May Day began as a holiday for socialists and labor union activists, not just communists. But over time, the date was taken over by the Soviet Union and other communist regimes and used as a propaganda tool to prop up their [authority]. I suggest that we instead use it as a day to commemorate those regimes’ millions of victims. The authoritative Black Book of Communism estimates the total at 80 to 100 million dead, greater than that caused by all other twentieth century tyrannies combined. We appropriately have a Holocaust Memorial Day. It is equally appropriate to commemorate the victims of the twentieth century’s other great totalitarian tyranny. And May Day is the most fitting day to do so….

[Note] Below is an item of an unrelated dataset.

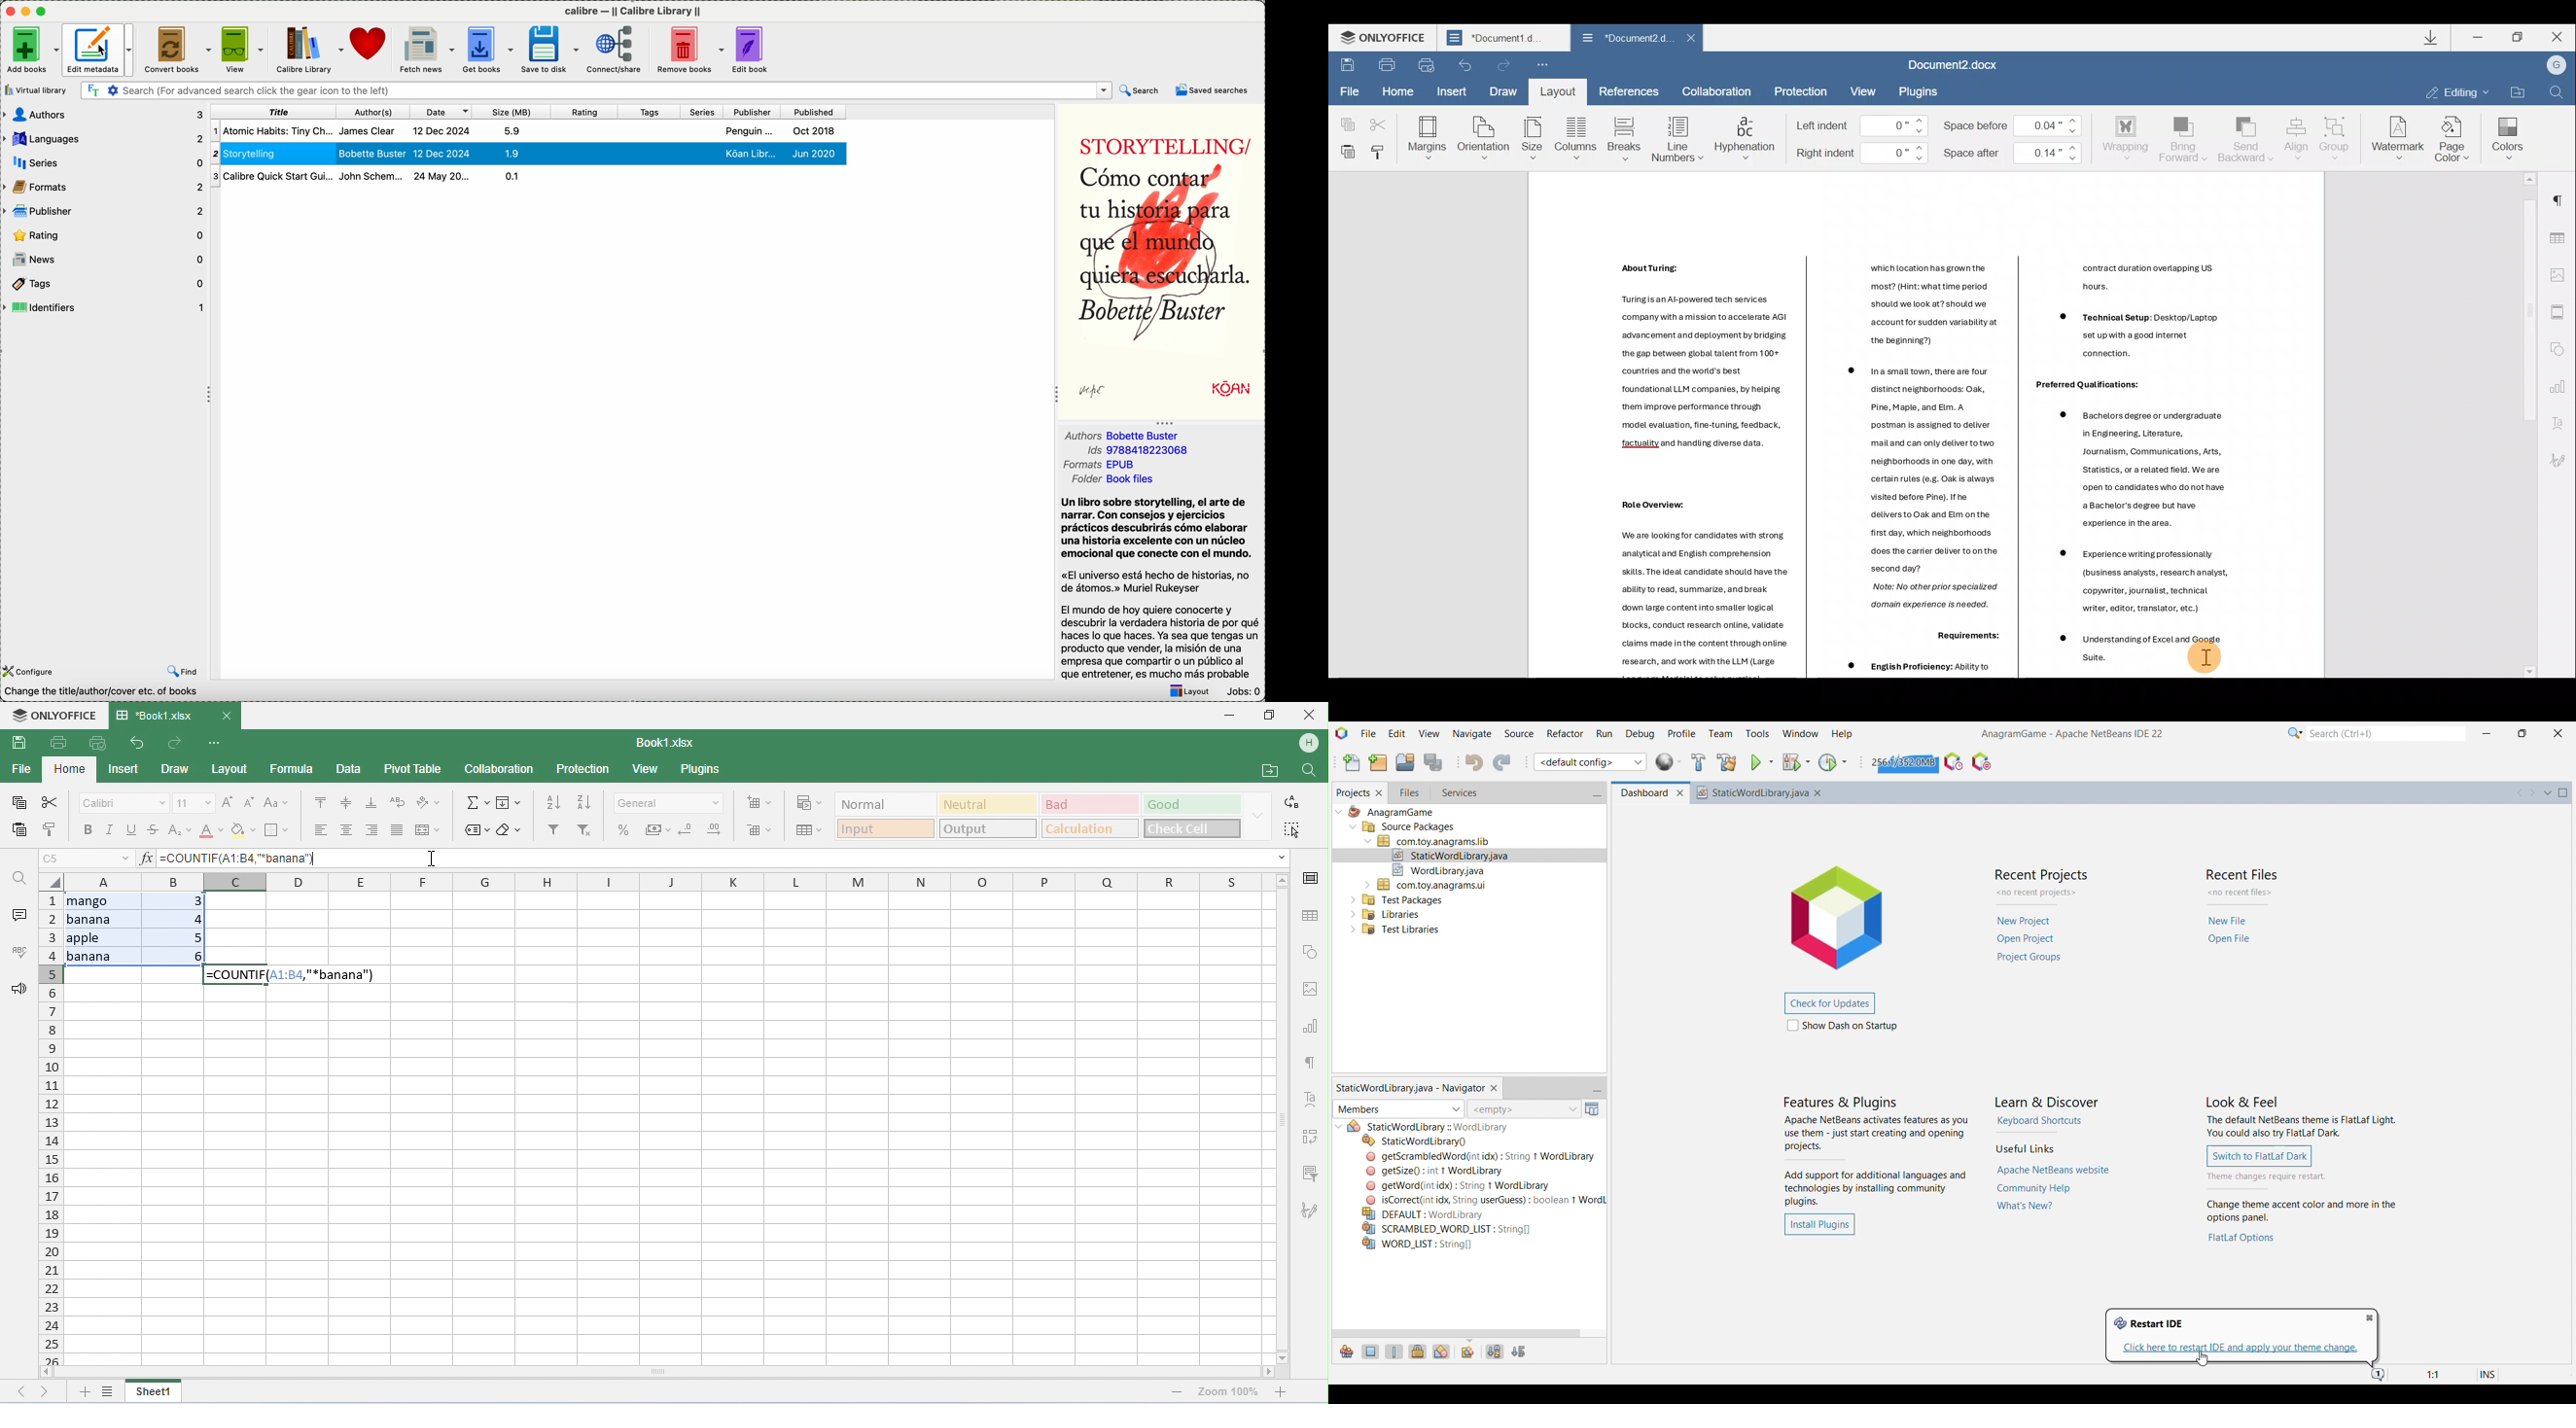 The width and height of the screenshot is (2576, 1428). I want to click on Useful Links, so click(2025, 1149).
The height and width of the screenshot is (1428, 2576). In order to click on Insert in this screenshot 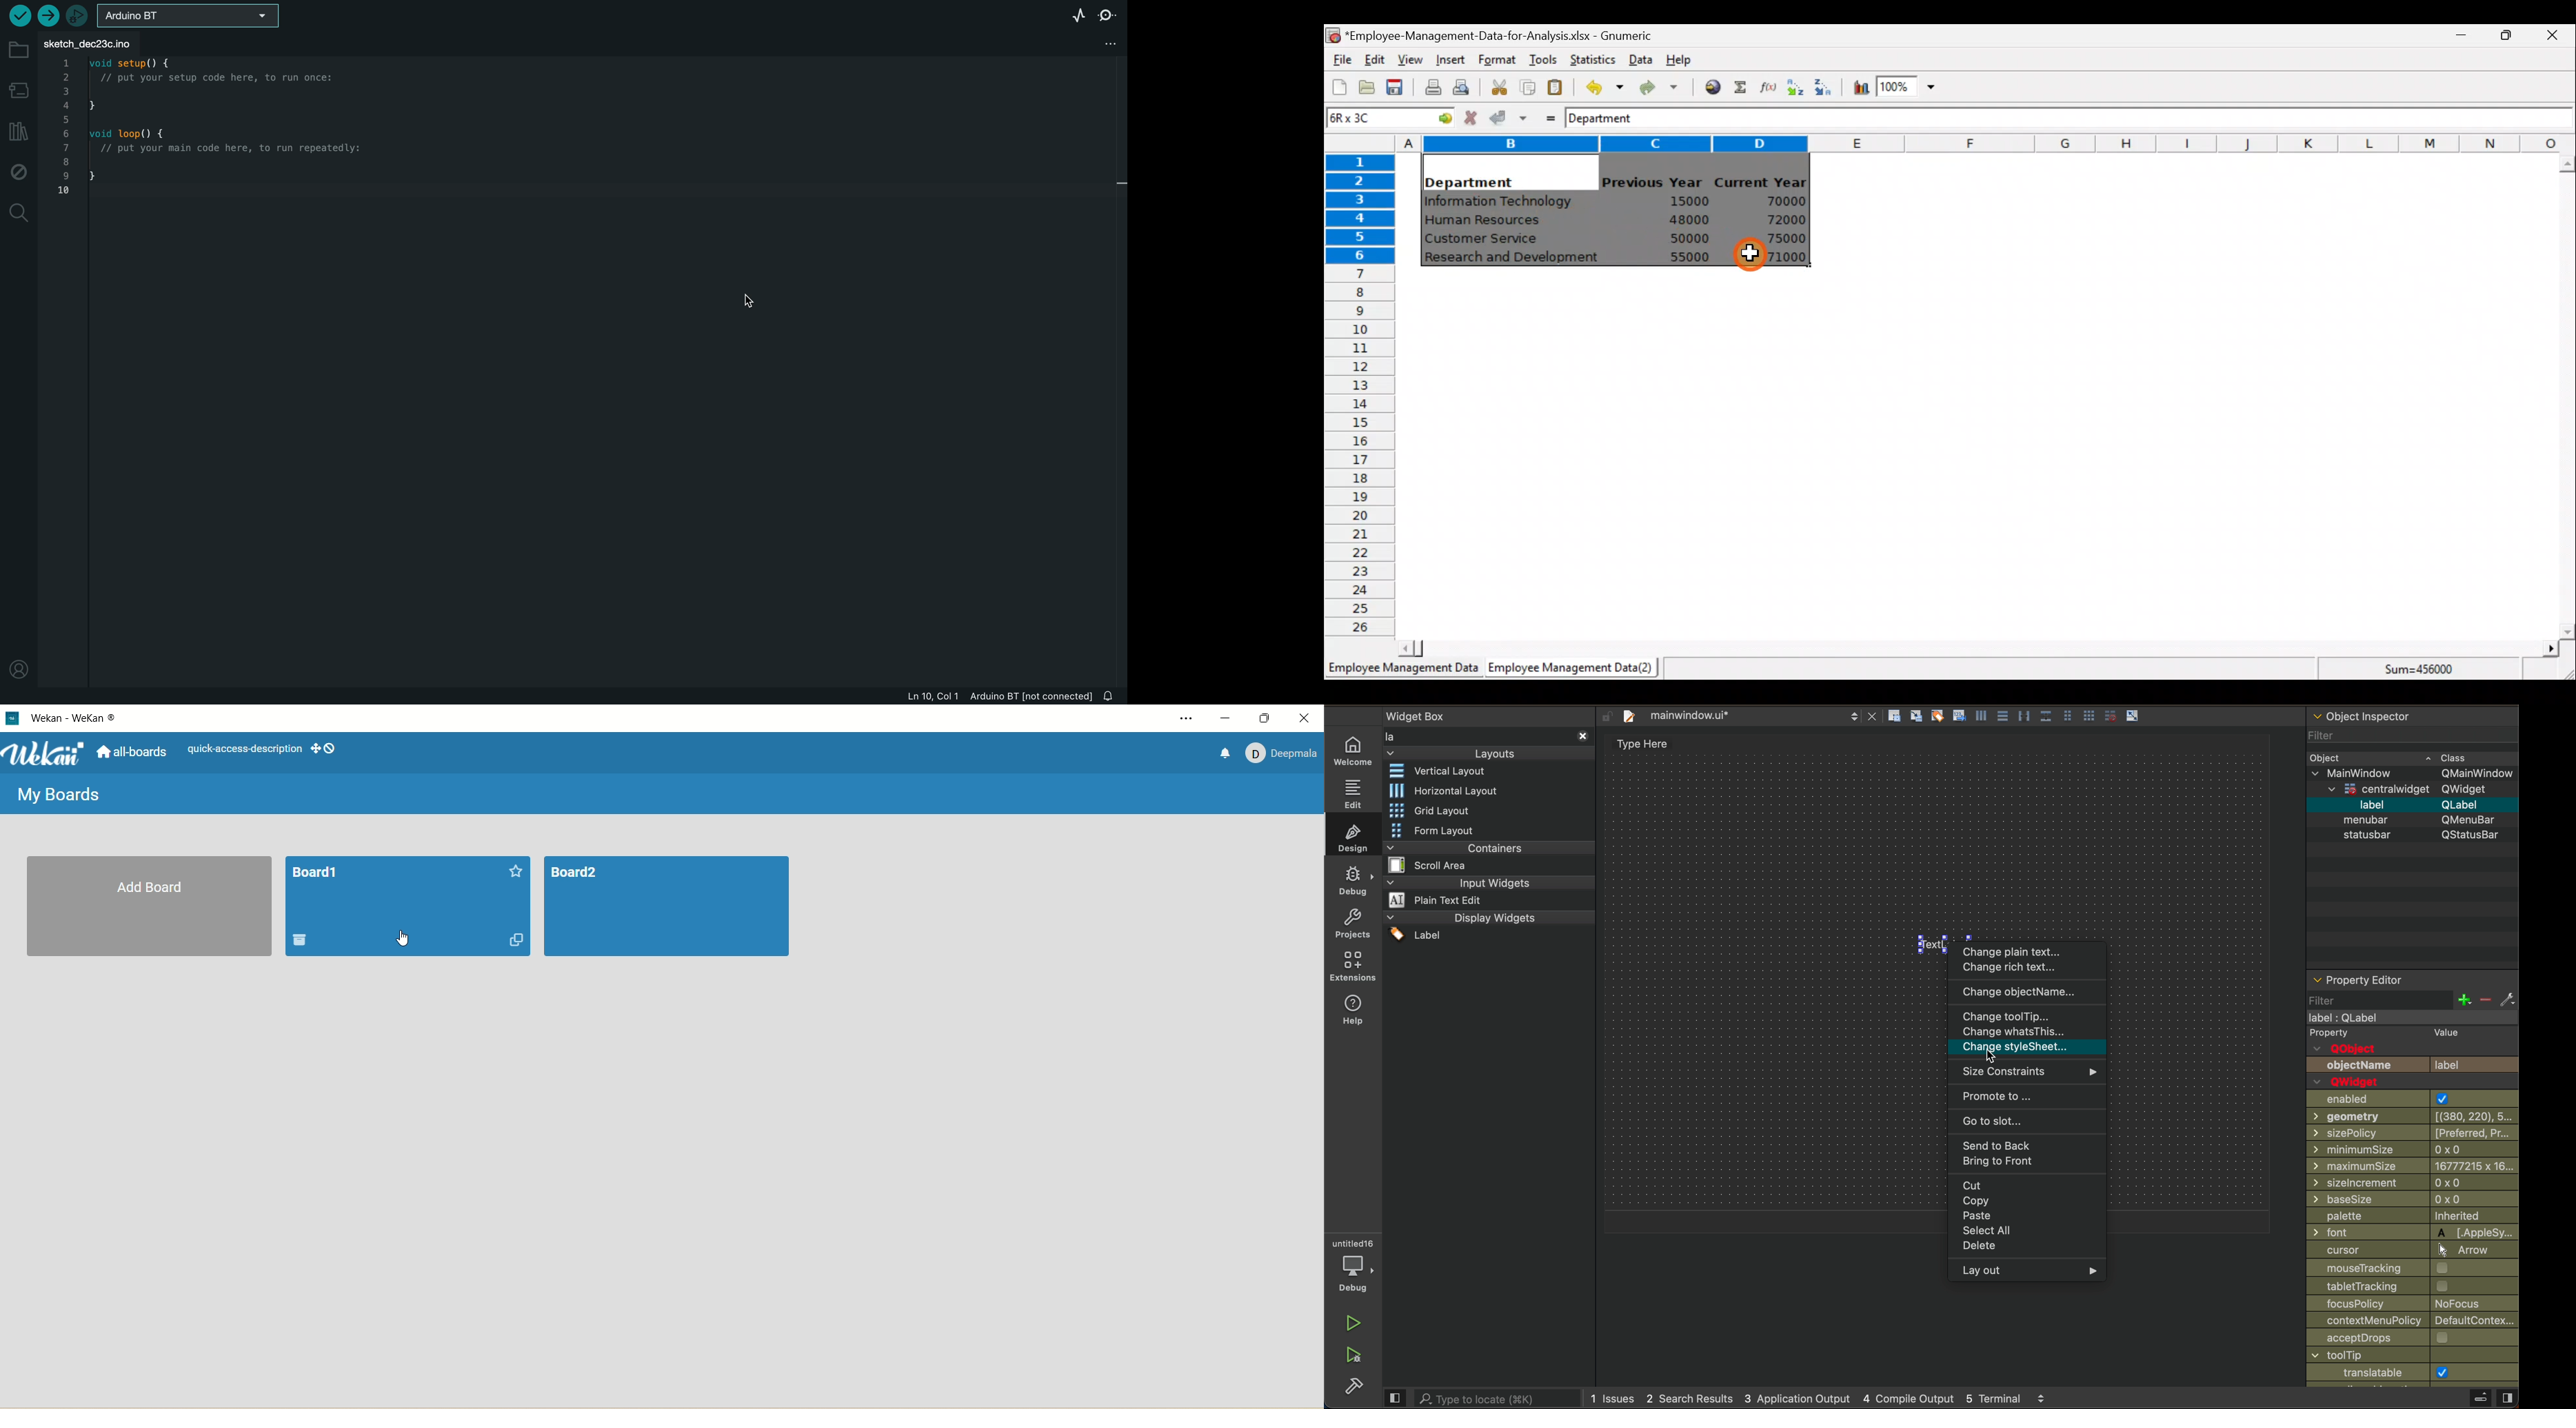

Our comparative neglect of communist crimes has serious costs. Victims of Communism Day can serve the dual purpose of appropriately commemorating the millions of victims, and diminishing the likelihood that such atrocities will recur. Just as Holocaust Memorial Day and other similar events promote awareness of the dangers of racism, anti-Semitism, and radical nationalism, so Victims of Communism Day can increase awareness of the dangers of left-wing forms of totalitarianism, and government domination of the economy and civil society.

While communism is most closely associated with Russia, where the first communist regime was established, it had comparably horrendous effects in other nations around the world. The highest death toll for a communist regime was not in Russia, but in China. Mao Zedong’s Great Leap Forward was likely the biggest episode of mass murder in the entire history of the world.